Dominique Bona - Les Partisans - Kassel et
Druon, une histoire de famille
Faire la biographie d'un grand homme n'est pas chose aisée : jusqu'où aller dans les ramifications, dans l'évocation de la Grande Histoire et des histoires du quotidien, doser l'intime et le public, l'exercice n'est guère facile, surtout quand elle concerne des personnages contemporains, où une partie des témoins est encore vivante. Alors, faire la biographie de deux grands écrivains, quelle gageure !
Dominique Bona la réussit de manière magistrale, réussissant à manier les histoires parallèles de
Kessel puis
Druon, puis en réunissant ces histoires en une seule, en y adjoignant les histoires de la famille, des frères de
Kessel (dont l'un donc est le père de… même s'il ne l'a jamais connu), en y racontant la Grande histoire, en particulier dans la Résistance. le rôle éminent de Germaine Sablon est largement évoqué même si ce rôle sera quasiment inconnu de nos deux grands hommes.
Ce qui est intéressant dans l'écriture de
Dominique Bona est qu'elle se place comme une enquêtrice, n'hésitant pas à manier le « je », à se surprendre elle-même, à évoquer les éléments qu'elle n'a pu expliquer dans son cheminement. On imagine le travail considérable pour réussir cette double biographie, et on peut s'étonner que personne n'en est eu l'idée avant elle…
Ce qu'elle parvient à faire, outre redessiner l'histoire des deux protagonistes, est de décrire une époque, en fait plusieurs époques, et elle nous fait traverser le siècle avec mille détails qui n'empêche pas la fluidité du récit. Sacré prouesse, car beaucoup d'éléments sont souvent hors sujet (ainsi l'histoire du frère de Germaine Sablon, Jean, et la « première voix amplifiée »). Tout cela donne de la chair au récit et nous avons l'impression d'être avec elle dans une machine à remonter le temps, à regarder
Kessel et
Druon agir dans une société qu'elle nous décrit patiemment et avec moultes détails passionnants que certains n'hésiteront pas à passer car ils ne concernent pas directement les deux sujets de sa biographie. Au final, elle parvient à rester autour des 500 pages, et on peut penser que le manuscrit initial était trois fois plus long ! Un vrai travail d'éditeur qu'on ne peut que saluer.
Bien sûr, le morceau de choix du récit est l'écriture du chant des Partisans («
ami, entends-tu… »), finalement réalisé à trois, avec
Anna Marly. On se met à penser que si
Kessel n'avait pas été foncièrement anti-gaulliste, ce chant serait devenu notre hymne national…

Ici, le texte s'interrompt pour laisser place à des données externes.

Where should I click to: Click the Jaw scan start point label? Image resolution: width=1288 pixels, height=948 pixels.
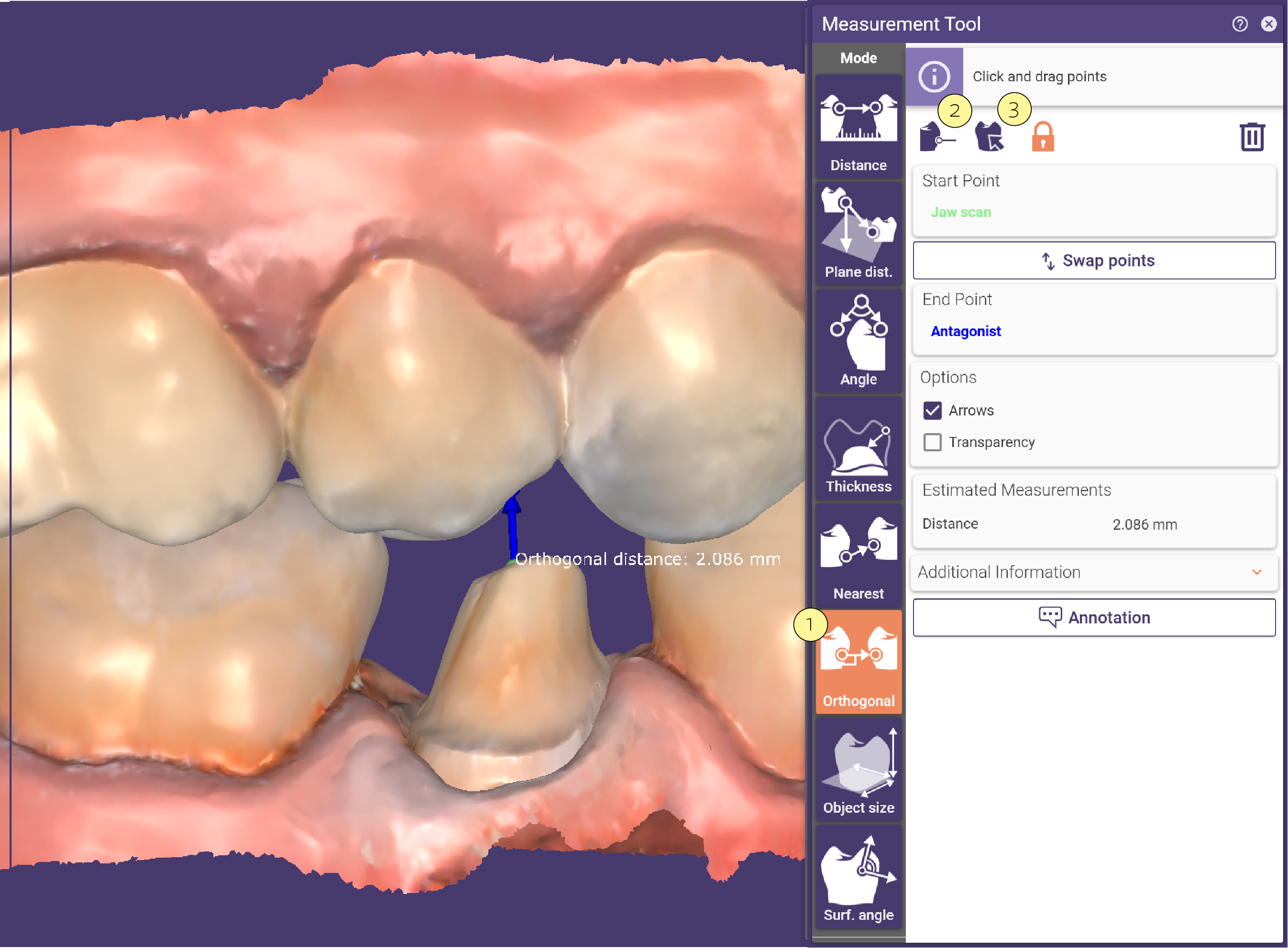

Dominique Bona ne cache rien des défauts de ses héros, le côté cavaleur et fougueux de
Kessel, en particulier. Elle fait indéniablement de cette biographie une référence pour de nombreuses années. Un tout petit défaut, qui est plus un tic d'écriture, Madame Bona ne peut pas s'empêcher de signaler qui en est, qui n'en est pas, qui est rentré, qui n'est pas rentré…je parle là de l'
Académie Française, dont elle fait partie. Cela donne parfois le sentiment d'un monde entre soi. Mais cela ne gâche en rien le plaisir de la lecture, car en plus de tout cela,
Dominique Bona écrit bien ! Ce livre est tellement riche qu'on peut regretter l'absence à la fin de l'ouvrage d'une bibliographie des sources primaires et secondaires de l'autrice, même si les notes de bas de page nous aident à les retrouver. Mais on peut penser que d'autres sources ne sont pas indiquées et c'est un peu dommage. Mais c'est un reproche bien anodin et surtout inutile si l'on veut juste prendre un grand plaisir de lecture.